Token Authentication

When an API consumer registers an application, a consumer-key and a consumer-secret is given for that application. These are the credentials of the application that is being registered. The consumer-key becomes the unique identifier of the application, which is similar to a username that is used for authentication. When an access token is issued for the application, it is issued against the latter mentioned consumer-key.

API consumers generate access tokens and pass them in the incoming API requests. The generated access token is a simple string that you need to pass as an HTTP header. For example, "Authorization: Bearer NtBQkXoKElu0H1a1fQ0DWfo6IX4a".

WSO2 Open Banking Accelerator supports two types of access tokens for authentication:

  • Application Access Tokens: Tokens to identify and authenticate an application.

  • User Access Tokens: Tokens to identify the final user of an application.

For more information on access tokens, see the overview of access tokens in WSO2 API Manager documentation.

In order to cater to any open banking requirement, WSO2 Open Banking Accelerator contains the following access token features:

Certificate-bound access tokens

Certificate-bound access tokens are access tokens that have a certificate attached to them. When using certificate-bound access tokens, you need to pass the certificate, which is bound to the token to gain access to protected resources. This prevents attacks to the access tokens from unauthorized parties. The validation for such tokens take place as follows:

  • Step 1: During the token API invocation, ensure that the transport certificate is passed as a header or in the context. This is performed by a Token Filter before the API hits the authorization server.
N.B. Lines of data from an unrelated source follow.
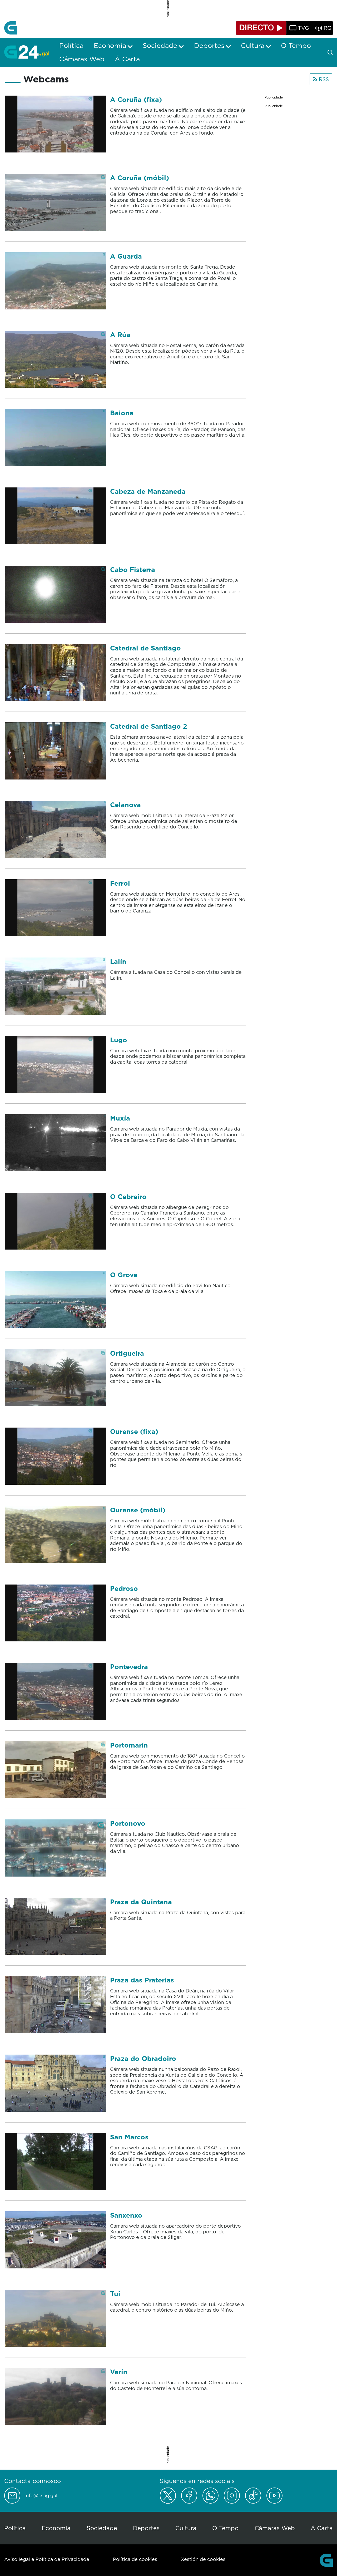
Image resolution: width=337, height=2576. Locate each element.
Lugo (118, 1039)
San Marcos (129, 2136)
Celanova (125, 804)
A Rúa (120, 334)
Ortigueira (127, 1353)
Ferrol (120, 883)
  • Step 2: Bind the transport certificate to the access token via the confirmation (cnf) claim. All Grant Handler types (authorization_code, client_credentials, and refresh_token) bind the transport certificate hash to the token using the cnf claim.

  • Step 3: Return the cnf claim via an access token, the cnf claim ensures that the certificate is bound to the access token.

  • Step 4: Validate the certificate during the API invocation. The API Manager server needs to ensure that the certificate being passed during the API call is the same certificate that is bound to the token.

The diagram below explains the flow and how the Grant Handler and Token Filters engage: token_flow

Token Filter

A Token Filter is engaged at the Servlet container level before the request approaches the Token API. The Token Filter engages the following validators:

  • MTLS enforcement validator: This enforces that a certificate needs to be passed during the token creation. This certificate is then bound to the access token.
  • Client authenticator validator: This validates whether the token request follows the client authentication method format that was registered through Dynamic Client Registration. While ensuring that it is a registered client authenticator, this validator also limits the client authentication methods for regulatory applications. Regulatory applications are allowed to register either the private_key_jwt or tls_client_auth method as the client authentication method.
  • Signature enforcement validator: This validates whether the client assertion is signed with the algorithm that was registered through Dynamic Client Registration.

You can add customized filter validators to the solution. For more information on customizations, see customizing Token Filters.

Grant Handler

A Grant Handler validates the grant, scopes, and access delegation. By default, the following Grant Handler types are engaged when issuing tokens:

  • Authorization Code Grant Handler
  • Client Credentials Grant Handler
  • Refresh Grant Handler

Mutual TLS authentication is enabled by default in WSO2 Open Banking Accelerator. When MTLS authentication is enabled, the Signature algorithm enforcement validator, Client authentication enforcement validator, and the MTLS enforcement validator are engaged. Regardless of the client authentication method, you need to ensure that the TLS certificate is passed with every token request.

You can customize the above Grant Handlers to modify the token response and for other open banking requirements. For more information, see customizing Grant Handlers.

Client Authentication

According to OAuth 2.0, the authorization server and the client need to establish a client authentication method that meets the security requirements of the authorization server. The client has the option of choosing the authentication method. However, the algorithm to sign the ID token needs to be restricted for each client. The OpenID specification mentions a set of client authentication methods to authenticate the clients to the authorization server when using the token endpoint.

During the client registration process, the client can register an authentication method. Regulatory applications are allowed to register either private_key_jwt or tls_client_auth as the authentication method. However, if no authentication method is registered, the default method, which is client_secret_basic is used.

According to OAuth 2.0 Dynamic Client Registration (DCR), a registered client has a set of metadata values that are associated with their client identifier.

  • The token_endpoint_auth_method metadata field specifies the client authentication method. If the value of this field is not specified, the default client authentication method which is client_secret_basic is configured.
  • The token_endpoint_auth_signing_alg field specifies the token endpoint signing algorithm.